» READING TEXT:

○ ○ ○ ○ ○ ○ ○

Healing the Hurt
Feeling Rejected and Misunderstood
Do you sometimes feel as if no one really understands what you are going through when you are facing the aftermath of a manic episode? Do you wonder if your friends and family even care to understand? Are they angry with you, blaming you? Are you feeling a deep sense of failure and shame? This can happen, and these kinds of feelings can be devastating and debilitating. You can recover and feel confident again.
Overcoming feelings of defeat are not only possible, but very important as we want to prevent the “other side” of bipolar to get you down- literally. Such feelings and thoughts can trigger a major depressive episode; so we must look at the events and possibly poor decisions and poor impulse behaviors of the manic episode from a balanced and objective perspective. We can then revise our prevention and actions plans to us better should another manic episode be triggered in the future.
There are two areas that you will want to focus on while recovering from a manic episode. The first is self education. And the second is the education of your family and friends. Your self- education process will consists of taking an objective look at recent events. Take note of what you were think and feeling. Note also your triggers. Track your recent behaviors, especially ones that might have elicited negative responses from family and friends. Remember radical acceptance and re read my post on radical acceptance if this helps. You cannot change anything in the past, or the events that have led to here and now. But you can move aside from yourself and look at the events from an objective point of view and assess the distorted thoughts that you have had. You can then assess what triggered distorted thinking that might have led to maladaptive behaviors. You can assess what makes you feel vulnerable. From this information you can revise your wellness and action plan and make adjustments to your lifestyle and relationships to prevent another manic episode, and or to teach other people about your manic episodes and how to help you. Read my posts from Feb 2015 0n creating your wellness and recovery plan (Feb 14 and 16).

○ ○ ○ ○ ○ ○ ○

» EXCERPTED DATA:
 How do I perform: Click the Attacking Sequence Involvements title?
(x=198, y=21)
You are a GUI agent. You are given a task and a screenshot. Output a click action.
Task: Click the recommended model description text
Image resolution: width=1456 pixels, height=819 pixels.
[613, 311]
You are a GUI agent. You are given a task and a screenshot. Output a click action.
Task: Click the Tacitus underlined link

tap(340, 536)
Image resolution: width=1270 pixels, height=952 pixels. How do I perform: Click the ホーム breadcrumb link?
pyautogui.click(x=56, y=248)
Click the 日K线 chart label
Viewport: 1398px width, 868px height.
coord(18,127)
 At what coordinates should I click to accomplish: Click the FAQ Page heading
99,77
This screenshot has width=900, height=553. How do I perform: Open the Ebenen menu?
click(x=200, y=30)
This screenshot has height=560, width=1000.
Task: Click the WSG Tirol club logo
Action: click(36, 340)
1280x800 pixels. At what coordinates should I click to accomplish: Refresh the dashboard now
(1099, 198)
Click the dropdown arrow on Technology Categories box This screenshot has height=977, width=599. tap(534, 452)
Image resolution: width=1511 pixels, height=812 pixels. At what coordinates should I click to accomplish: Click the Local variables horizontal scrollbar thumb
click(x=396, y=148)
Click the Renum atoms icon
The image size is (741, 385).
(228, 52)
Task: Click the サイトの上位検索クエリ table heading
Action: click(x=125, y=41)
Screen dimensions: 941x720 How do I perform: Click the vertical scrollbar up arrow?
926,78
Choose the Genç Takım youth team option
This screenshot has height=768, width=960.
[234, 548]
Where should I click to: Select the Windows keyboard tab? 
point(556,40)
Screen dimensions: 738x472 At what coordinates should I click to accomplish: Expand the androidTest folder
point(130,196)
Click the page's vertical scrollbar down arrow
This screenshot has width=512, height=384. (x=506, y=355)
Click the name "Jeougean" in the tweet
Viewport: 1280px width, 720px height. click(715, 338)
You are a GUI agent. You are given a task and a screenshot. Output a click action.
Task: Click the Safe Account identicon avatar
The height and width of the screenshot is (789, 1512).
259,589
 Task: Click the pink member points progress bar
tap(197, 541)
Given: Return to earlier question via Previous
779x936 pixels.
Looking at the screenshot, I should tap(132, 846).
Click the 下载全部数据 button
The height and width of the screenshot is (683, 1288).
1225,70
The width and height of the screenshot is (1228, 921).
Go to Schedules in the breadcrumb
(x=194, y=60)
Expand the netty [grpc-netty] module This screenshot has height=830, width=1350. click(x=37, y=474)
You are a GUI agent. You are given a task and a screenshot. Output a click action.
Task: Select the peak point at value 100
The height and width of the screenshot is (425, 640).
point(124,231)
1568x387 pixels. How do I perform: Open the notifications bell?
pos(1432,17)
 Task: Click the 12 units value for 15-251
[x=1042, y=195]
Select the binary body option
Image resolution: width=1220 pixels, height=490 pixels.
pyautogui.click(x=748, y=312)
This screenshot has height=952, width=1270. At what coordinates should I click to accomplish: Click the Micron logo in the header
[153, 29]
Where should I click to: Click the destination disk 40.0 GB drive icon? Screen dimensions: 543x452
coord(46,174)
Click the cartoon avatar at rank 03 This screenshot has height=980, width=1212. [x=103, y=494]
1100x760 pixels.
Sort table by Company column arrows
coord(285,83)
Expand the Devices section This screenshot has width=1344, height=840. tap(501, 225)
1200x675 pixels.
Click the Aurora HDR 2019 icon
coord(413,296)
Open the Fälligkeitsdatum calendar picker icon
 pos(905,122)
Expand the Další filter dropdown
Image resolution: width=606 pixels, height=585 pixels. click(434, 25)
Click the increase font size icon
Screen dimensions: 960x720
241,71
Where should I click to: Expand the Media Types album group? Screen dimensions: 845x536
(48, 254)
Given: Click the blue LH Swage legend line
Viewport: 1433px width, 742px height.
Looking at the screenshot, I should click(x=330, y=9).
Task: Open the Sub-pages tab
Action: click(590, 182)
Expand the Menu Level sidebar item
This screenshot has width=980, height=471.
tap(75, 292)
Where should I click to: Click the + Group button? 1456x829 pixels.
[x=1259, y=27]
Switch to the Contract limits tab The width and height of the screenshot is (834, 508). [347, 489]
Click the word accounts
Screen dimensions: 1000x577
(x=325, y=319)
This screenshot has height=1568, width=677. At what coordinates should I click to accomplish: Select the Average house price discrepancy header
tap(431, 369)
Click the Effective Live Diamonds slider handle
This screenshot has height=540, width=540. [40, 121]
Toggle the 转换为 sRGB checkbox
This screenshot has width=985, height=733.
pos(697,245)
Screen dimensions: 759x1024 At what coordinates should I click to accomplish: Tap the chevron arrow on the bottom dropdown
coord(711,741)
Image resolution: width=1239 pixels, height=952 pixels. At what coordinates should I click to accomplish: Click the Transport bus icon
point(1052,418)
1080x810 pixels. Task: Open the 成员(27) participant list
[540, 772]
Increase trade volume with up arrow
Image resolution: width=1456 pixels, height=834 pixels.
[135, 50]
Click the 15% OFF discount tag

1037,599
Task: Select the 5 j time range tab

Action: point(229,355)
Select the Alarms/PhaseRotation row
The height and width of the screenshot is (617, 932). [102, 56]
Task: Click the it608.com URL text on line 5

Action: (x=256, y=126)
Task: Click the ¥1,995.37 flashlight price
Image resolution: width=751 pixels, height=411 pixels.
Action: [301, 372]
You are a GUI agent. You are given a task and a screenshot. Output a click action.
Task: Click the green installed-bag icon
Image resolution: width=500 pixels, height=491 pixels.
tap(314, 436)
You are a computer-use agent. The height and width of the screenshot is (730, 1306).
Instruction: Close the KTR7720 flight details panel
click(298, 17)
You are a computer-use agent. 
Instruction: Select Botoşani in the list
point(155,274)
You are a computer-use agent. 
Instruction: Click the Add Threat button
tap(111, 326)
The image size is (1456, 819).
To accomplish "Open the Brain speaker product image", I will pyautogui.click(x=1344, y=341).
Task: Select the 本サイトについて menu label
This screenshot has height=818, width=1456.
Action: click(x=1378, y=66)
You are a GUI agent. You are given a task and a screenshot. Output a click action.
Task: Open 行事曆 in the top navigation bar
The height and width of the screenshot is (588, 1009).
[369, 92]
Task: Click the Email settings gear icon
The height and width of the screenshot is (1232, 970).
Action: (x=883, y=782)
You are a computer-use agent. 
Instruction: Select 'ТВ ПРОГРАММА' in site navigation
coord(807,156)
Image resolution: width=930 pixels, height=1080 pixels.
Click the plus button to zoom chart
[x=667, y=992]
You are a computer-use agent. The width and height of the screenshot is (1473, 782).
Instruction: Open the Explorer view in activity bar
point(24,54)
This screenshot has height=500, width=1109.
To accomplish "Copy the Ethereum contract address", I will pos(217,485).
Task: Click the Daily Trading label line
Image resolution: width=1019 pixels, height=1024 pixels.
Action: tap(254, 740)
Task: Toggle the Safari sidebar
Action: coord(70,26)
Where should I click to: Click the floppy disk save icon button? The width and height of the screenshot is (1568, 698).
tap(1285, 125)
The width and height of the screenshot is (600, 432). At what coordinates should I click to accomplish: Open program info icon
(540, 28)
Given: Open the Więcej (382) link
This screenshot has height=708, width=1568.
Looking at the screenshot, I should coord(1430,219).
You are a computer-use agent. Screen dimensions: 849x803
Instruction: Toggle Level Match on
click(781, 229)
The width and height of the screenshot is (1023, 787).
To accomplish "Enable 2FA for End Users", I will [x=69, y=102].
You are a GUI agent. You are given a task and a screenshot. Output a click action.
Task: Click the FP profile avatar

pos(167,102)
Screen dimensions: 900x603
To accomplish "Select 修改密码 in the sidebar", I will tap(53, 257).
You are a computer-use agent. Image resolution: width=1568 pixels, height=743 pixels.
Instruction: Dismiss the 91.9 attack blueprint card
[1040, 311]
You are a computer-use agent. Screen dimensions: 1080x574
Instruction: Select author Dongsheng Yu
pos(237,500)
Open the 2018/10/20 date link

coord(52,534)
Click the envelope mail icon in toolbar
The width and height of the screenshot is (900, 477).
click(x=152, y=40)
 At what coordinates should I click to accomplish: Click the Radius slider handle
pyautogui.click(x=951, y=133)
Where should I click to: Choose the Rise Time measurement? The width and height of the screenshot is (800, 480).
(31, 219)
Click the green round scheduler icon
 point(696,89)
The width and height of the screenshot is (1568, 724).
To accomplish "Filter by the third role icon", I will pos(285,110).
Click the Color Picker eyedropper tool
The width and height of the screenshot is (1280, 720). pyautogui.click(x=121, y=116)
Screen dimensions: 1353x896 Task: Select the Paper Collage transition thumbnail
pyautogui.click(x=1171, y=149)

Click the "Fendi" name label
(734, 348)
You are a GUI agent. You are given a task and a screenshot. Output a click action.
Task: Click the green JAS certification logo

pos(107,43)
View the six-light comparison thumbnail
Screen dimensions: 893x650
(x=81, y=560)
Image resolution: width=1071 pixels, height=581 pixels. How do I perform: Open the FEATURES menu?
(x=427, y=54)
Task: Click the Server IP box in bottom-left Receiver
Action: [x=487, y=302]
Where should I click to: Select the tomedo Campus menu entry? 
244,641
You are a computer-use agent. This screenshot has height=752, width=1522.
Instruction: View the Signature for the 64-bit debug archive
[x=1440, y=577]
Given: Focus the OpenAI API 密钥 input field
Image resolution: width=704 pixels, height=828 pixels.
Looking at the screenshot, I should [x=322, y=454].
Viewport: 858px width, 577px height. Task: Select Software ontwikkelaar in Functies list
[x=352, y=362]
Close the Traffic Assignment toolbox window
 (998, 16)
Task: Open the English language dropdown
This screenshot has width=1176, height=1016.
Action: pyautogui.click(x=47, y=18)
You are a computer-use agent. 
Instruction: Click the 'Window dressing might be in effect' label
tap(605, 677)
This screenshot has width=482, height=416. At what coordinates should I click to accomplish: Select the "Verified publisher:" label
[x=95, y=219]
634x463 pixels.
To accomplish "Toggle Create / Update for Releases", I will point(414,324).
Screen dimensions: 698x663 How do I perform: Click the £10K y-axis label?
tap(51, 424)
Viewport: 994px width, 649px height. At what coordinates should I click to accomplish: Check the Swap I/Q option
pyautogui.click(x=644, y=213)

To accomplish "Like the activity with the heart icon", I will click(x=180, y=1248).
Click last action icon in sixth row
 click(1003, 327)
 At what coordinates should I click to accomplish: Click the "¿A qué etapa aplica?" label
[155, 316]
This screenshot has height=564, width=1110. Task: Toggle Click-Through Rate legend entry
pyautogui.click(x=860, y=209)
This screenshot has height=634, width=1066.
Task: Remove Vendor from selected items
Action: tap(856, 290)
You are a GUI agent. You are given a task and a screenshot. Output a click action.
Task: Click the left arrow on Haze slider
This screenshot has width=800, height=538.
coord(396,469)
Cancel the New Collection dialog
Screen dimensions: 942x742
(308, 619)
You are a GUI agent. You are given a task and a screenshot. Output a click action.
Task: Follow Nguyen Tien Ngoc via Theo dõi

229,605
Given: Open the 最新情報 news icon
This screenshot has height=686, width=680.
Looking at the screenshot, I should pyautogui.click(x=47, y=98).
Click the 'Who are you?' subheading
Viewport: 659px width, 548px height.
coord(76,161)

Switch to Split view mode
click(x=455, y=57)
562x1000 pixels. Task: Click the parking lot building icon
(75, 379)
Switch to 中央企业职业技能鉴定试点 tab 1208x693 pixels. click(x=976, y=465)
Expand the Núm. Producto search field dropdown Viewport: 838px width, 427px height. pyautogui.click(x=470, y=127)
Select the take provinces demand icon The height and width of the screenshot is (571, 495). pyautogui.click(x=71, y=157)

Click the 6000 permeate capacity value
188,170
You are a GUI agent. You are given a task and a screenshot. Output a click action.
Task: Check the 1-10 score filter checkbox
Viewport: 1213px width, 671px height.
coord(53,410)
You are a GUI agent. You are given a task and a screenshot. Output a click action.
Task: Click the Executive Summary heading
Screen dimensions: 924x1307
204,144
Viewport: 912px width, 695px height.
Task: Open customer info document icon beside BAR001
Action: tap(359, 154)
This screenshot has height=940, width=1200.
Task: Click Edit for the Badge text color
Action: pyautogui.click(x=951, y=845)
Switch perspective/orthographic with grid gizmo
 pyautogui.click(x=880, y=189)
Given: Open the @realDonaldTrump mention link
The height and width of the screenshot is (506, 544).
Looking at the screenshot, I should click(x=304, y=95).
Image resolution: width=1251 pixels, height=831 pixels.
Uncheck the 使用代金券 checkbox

○ ○ ○ ○ ○ ○ ○

» TASKS:
1. List every question that the text on healing after a manic episode puts to the reader in its opening paragraph.
2. Please write the next part of the text on healing after a manic episode, picking up after its final sentence.
The material that comes after the text is separate from it.

» RESPONSES TO THE EXERCISE:
1.
- Do you sometimes feel as if no one really understands what you are going through when you are facing the aftermath of a manic episode?
- Do you wonder if your friends and family even care to understand?
- Are they angry with you, blaming you?
- Are you feeling a deep sense of failure and shame?

2.
This leads us to the second area of focus; educating your friends and family. There is no better time than the present for this. Consider setting an appointment with your therapist and asking your most trusted family member, your spouse, or a very trusted friend to come with you to an appointment. During this appointment, you will have your therapist share with your loved one information that you have already reviewed with your therapist and that you have already approved. This will be an opportunity for your loved one, spouse, or friend to receive first hand education about your condition and will reinforce the fact that you need support and understanding. This is beyond simple psycho-education about bipolar and what bipolar is. Indeed, your family, loved ones, spouse, and friends, will benefit from learning this and I encourage you to encourage them to attend family support groups where they will learn more and more. But in addition to this, sessions with your therapist can make a huge difference. Over time, you might even be able to persuade your family to engage in family therapy with you.
Remember, you past does not define you. Your mental illness does not define who you are as a human being. You were born with innate gifts and talents. You are good human being and you deserve to be treated as such. So, you must also treat yourself with love and respect and understanding. Often, it is the sufferer who is hardest on him or herself. Check your self defeating and negative thoughts, and thoughts of self judgment and criticism and use your positive thinking skills to change those. Get back into the world, volunteer, and visit friends. With that said, if you are still feeing low, and as if you might be doing down that slippery slope of self judgment and depression, use your Self Esteem Booster Box . (You did create one, didn’t you?) Yes, look for a post on that here on Bipolar Update – it was posted on June 18). IF you have not already put one together, or started that project, this is a great time to do it.